# ACTIVITY
Identify all lines in the data containing the string "will". Copy them out.

Saved entries
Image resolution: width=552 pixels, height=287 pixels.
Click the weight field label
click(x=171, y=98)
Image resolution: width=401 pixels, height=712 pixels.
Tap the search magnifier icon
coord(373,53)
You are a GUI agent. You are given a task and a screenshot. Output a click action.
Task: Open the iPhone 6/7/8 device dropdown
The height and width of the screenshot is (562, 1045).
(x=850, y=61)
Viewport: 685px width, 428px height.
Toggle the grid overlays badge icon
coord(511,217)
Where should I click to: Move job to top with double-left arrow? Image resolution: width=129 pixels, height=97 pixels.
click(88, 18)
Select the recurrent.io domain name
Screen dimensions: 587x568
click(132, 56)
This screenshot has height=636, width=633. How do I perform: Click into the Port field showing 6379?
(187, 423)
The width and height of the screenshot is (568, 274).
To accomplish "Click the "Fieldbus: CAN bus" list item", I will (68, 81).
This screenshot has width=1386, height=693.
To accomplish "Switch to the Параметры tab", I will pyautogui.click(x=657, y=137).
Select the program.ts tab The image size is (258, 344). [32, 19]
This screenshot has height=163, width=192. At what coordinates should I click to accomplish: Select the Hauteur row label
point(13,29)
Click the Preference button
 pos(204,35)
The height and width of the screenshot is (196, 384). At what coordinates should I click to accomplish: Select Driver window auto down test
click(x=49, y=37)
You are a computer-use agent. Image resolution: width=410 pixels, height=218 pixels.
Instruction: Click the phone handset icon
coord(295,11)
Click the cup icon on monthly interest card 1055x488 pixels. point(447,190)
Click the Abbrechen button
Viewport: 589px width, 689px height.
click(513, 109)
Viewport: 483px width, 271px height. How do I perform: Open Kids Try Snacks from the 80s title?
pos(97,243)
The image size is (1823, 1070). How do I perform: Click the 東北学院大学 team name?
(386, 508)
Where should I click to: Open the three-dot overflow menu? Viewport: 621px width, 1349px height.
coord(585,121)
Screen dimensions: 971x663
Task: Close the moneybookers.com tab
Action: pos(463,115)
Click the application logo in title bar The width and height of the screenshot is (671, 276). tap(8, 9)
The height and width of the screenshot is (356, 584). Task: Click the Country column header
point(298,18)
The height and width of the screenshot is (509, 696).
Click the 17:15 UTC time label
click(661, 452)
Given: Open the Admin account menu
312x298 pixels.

# WRITTEN SOLUTION
To accomplish "Click the "Fieldbus: CAN bus" list item", I will (68, 81).
To accomplish "Switch to the Параметры tab", I will pyautogui.click(x=657, y=137).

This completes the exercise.